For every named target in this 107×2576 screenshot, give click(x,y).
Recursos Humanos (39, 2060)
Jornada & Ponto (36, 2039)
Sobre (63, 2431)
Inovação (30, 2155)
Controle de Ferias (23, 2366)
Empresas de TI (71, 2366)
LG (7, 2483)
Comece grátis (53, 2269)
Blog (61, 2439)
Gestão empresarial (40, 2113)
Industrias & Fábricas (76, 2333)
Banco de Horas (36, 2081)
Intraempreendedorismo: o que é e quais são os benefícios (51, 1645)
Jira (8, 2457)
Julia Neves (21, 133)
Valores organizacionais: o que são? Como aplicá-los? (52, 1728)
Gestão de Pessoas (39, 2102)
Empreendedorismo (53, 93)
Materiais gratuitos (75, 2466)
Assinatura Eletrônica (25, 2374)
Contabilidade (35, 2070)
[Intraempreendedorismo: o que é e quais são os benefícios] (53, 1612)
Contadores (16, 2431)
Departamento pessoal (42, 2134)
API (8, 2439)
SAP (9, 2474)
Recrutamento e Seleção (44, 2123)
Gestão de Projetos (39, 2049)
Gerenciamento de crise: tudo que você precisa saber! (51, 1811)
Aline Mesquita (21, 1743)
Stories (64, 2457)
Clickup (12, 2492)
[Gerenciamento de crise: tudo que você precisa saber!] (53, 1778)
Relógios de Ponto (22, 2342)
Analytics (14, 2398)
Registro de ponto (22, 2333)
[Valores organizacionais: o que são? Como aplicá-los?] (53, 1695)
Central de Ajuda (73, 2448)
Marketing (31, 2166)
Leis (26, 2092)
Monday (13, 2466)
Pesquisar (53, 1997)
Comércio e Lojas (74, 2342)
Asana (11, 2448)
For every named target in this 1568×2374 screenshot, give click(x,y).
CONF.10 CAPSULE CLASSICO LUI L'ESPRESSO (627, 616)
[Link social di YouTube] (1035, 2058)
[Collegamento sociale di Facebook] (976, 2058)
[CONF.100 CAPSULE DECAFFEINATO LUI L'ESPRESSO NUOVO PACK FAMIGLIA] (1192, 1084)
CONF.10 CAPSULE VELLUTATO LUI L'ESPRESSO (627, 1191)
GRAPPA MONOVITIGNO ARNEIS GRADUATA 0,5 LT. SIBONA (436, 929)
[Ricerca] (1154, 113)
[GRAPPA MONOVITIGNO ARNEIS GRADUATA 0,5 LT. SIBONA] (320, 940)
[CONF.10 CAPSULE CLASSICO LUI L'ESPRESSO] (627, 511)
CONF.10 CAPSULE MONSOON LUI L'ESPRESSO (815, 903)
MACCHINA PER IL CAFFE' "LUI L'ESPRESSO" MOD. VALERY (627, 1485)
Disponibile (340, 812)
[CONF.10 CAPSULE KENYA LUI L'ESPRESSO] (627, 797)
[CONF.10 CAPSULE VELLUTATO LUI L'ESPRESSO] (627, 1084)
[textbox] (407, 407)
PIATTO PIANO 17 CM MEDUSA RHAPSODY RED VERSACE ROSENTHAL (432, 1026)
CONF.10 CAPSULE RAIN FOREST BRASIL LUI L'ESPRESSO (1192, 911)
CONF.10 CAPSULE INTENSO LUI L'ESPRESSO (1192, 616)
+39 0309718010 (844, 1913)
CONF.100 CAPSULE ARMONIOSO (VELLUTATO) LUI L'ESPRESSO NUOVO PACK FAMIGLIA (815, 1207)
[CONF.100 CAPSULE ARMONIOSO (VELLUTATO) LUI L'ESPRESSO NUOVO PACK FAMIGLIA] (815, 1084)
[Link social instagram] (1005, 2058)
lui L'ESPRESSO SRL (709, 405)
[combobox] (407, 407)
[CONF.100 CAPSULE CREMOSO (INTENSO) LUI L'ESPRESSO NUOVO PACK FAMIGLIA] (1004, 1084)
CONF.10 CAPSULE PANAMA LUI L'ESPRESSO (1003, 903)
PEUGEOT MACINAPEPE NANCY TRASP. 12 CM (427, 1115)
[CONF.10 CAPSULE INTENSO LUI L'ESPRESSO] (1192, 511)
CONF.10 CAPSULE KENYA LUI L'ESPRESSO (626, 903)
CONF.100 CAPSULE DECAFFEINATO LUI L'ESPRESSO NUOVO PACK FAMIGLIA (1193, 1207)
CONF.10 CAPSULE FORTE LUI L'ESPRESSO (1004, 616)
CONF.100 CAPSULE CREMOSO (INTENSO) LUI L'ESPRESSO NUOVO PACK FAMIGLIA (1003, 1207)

Task directions: Return the full data, every line of it, with nothing altered.

Finished task:
For every named target in this 107×2576 screenshot, give click(x,y).
Recursos Humanos (39, 2060)
Jornada & Ponto (36, 2039)
Sobre (63, 2431)
Inovação (30, 2155)
Controle de Ferias (23, 2366)
Empresas de TI (71, 2366)
LG (7, 2483)
Comece grátis (53, 2269)
Blog (61, 2439)
Gestão empresarial (40, 2113)
Industrias & Fábricas (76, 2333)
Banco de Horas (36, 2081)
Intraempreendedorismo: o que é e quais são os benefícios (51, 1645)
Jira (8, 2457)
Julia Neves (21, 133)
Valores organizacionais: o que são? Como aplicá-los? (52, 1728)
Gestão de Pessoas (39, 2102)
Empreendedorismo (53, 93)
Materiais gratuitos (75, 2466)
Assinatura Eletrônica (25, 2374)
Contabilidade (35, 2070)
[Intraempreendedorismo: o que é e quais são os benefícios] (53, 1612)
Contadores (16, 2431)
Departamento pessoal (42, 2134)
API (8, 2439)
SAP (9, 2474)
Recrutamento e Seleção (44, 2123)
Gestão de Projetos (39, 2049)
Gerenciamento de crise: tudo que você precisa saber! (51, 1811)
Aline Mesquita (21, 1743)
Stories (64, 2457)
Clickup (12, 2492)
[Gerenciamento de crise: tudo que você precisa saber!] (53, 1778)
Relógios de Ponto (22, 2342)
Analytics (14, 2398)
Registro de ponto (22, 2333)
[Valores organizacionais: o que são? Como aplicá-los?] (53, 1695)
Central de Ajuda (73, 2448)
Marketing (31, 2166)
Leis (26, 2092)
Monday (13, 2466)
Pesquisar (53, 1997)
Comércio e Lojas (74, 2342)
Asana (11, 2448)
For every named target in this 1568×2374 screenshot, give click(x,y).
CONF.10 CAPSULE CLASSICO LUI L'ESPRESSO (627, 616)
[Link social di YouTube] (1035, 2058)
[Collegamento sociale di Facebook] (976, 2058)
[CONF.100 CAPSULE DECAFFEINATO LUI L'ESPRESSO NUOVO PACK FAMIGLIA] (1192, 1084)
CONF.10 CAPSULE VELLUTATO LUI L'ESPRESSO (627, 1191)
GRAPPA MONOVITIGNO ARNEIS GRADUATA 0,5 LT. SIBONA (436, 929)
[Ricerca] (1154, 113)
[GRAPPA MONOVITIGNO ARNEIS GRADUATA 0,5 LT. SIBONA] (320, 940)
[CONF.10 CAPSULE CLASSICO LUI L'ESPRESSO] (627, 511)
CONF.10 CAPSULE MONSOON LUI L'ESPRESSO (815, 903)
MACCHINA PER IL CAFFE' "LUI L'ESPRESSO" MOD. VALERY (627, 1485)
Disponibile (340, 812)
[CONF.10 CAPSULE KENYA LUI L'ESPRESSO] (627, 797)
[CONF.10 CAPSULE VELLUTATO LUI L'ESPRESSO] (627, 1084)
[textbox] (407, 407)
PIATTO PIANO 17 CM MEDUSA RHAPSODY RED VERSACE ROSENTHAL (432, 1026)
CONF.10 CAPSULE RAIN FOREST BRASIL LUI L'ESPRESSO (1192, 911)
CONF.10 CAPSULE INTENSO LUI L'ESPRESSO (1192, 616)
+39 0309718010 (844, 1913)
CONF.100 CAPSULE ARMONIOSO (VELLUTATO) LUI L'ESPRESSO NUOVO PACK FAMIGLIA (815, 1207)
[CONF.100 CAPSULE ARMONIOSO (VELLUTATO) LUI L'ESPRESSO NUOVO PACK FAMIGLIA] (815, 1084)
[Link social instagram] (1005, 2058)
lui L'ESPRESSO SRL (709, 405)
[combobox] (407, 407)
[CONF.100 CAPSULE CREMOSO (INTENSO) LUI L'ESPRESSO NUOVO PACK FAMIGLIA] (1004, 1084)
CONF.10 CAPSULE PANAMA LUI L'ESPRESSO (1003, 903)
PEUGEOT MACINAPEPE NANCY TRASP. 12 CM (427, 1115)
[CONF.10 CAPSULE INTENSO LUI L'ESPRESSO] (1192, 511)
CONF.10 CAPSULE KENYA LUI L'ESPRESSO (626, 903)
CONF.100 CAPSULE DECAFFEINATO LUI L'ESPRESSO NUOVO PACK FAMIGLIA (1193, 1207)
CONF.10 CAPSULE FORTE LUI L'ESPRESSO (1004, 616)
CONF.100 CAPSULE CREMOSO (INTENSO) LUI L'ESPRESSO NUOVO PACK FAMIGLIA (1003, 1207)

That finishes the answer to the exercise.